# Exercícios
- A) Reescreva tudo desde "Existe um poder" até "guerra e desintegração." no trecho sobre o filme, trocando "separação" por "divisão".
- B) No trecho sobre o filme, o que acontecerá, segundo Joshi, se a separação entre humanos e replicantes não for mantida?
- C) Traduza para o inglês esta frase do trecho sobre o filme: "Existe um poder de redenção nesse reencontro?"

# Trecho fornecido
- - - -
Existe um poder de redenção nesse reencontro? Ou deveríamos
observar o fascínio que ele causa contra o pano de fundo do silêncio
sintomático do filme sobre os antagonismos sociais entre os seres humanos na
sociedade ali retratada? (Afinal, onde ficam as classes humanas “mais baixas”?)
No entanto, o filme apresenta muito bem o antagonismo enfrentado pela própria
elite dominante em nosso capitalismo global: o antagonismo entre o Estado e
seus aparatos (personificados em Joshi) e as grandes corporações
(personificadas em Wallace) perseguindo o progresso até seu autodestrutivo
final. Embora Wallace seja um humano de verdade, ele já age como inumano, como
um androide cegado pelo desejo em excesso, enquanto Joshi defende o apartheid, a estrita separação entre
humanos e replicantes – seu ponto de vista é que, se essa separação não for
mantida, o resultado será guerra e desintegração.
- - - -
[Itens listados em um conjunto de dados]

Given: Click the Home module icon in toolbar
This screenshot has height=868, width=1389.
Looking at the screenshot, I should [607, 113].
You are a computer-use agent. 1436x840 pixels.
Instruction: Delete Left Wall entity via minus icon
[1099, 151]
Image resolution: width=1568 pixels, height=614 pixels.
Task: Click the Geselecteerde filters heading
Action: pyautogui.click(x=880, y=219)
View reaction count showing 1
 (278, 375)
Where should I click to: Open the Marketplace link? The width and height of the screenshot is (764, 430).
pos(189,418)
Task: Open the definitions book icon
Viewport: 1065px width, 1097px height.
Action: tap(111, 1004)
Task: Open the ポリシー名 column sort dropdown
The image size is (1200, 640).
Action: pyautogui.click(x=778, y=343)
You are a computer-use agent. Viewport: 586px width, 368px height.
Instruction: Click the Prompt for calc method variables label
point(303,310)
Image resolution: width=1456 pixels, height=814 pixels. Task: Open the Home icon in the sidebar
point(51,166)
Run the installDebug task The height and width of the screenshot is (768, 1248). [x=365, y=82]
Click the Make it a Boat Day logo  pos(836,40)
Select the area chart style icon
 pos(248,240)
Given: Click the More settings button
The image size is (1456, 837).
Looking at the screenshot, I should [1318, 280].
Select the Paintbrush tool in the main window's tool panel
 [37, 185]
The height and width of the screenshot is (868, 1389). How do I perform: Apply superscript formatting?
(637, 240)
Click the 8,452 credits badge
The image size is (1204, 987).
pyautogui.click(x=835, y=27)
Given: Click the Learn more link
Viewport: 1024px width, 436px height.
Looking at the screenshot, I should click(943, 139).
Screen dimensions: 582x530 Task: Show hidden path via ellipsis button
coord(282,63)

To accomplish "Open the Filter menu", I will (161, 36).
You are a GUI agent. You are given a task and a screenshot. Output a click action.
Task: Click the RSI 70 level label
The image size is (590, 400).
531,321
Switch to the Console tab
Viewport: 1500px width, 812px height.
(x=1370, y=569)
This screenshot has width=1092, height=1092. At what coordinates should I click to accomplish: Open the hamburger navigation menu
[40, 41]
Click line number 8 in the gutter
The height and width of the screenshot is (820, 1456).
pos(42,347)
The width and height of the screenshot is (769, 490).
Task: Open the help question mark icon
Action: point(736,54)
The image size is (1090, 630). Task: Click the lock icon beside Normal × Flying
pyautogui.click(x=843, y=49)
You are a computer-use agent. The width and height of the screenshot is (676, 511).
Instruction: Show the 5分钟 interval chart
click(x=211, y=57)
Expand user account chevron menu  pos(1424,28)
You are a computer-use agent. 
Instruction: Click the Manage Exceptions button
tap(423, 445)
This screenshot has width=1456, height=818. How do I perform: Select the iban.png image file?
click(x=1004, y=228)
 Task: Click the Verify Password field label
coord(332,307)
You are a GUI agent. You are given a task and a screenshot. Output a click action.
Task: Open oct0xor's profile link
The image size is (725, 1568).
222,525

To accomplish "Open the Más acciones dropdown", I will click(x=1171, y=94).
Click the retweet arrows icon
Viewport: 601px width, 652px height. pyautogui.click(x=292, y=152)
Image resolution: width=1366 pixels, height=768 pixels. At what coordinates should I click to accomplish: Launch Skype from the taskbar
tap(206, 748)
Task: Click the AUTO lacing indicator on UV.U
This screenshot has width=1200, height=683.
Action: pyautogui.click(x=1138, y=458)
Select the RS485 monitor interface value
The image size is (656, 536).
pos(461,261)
- - - -
# Tarefas resolvidas
- A)
Existe um poder de redenção nesse reencontro? Ou deveríamos
observar o fascínio que ele causa contra o pano de fundo do silêncio
sintomático do filme sobre os antagonismos sociais entre os seres humanos na
sociedade ali retratada? (Afinal, onde ficam as classes humanas “mais baixas”?)
No entanto, o filme apresenta muito bem o antagonismo enfrentado pela própria
elite dominante em nosso capitalismo global: o antagonismo entre o Estado e
seus aparatos (personificados em Joshi) e as grandes corporações
(personificadas em Wallace) perseguindo o progresso até seu autodestrutivo
final. Embora Wallace seja um humano de verdade, ele já age como inumano, como
um androide cegado pelo desejo em excesso, enquanto Joshi defende o apartheid, a estrita divisão entre
humanos e replicantes – seu ponto de vista é que, se essa divisão não for
mantida, o resultado será guerra e desintegração.

- B) O resultado será guerra e desintegração.

- C) Is there a redemptive power in this reunion?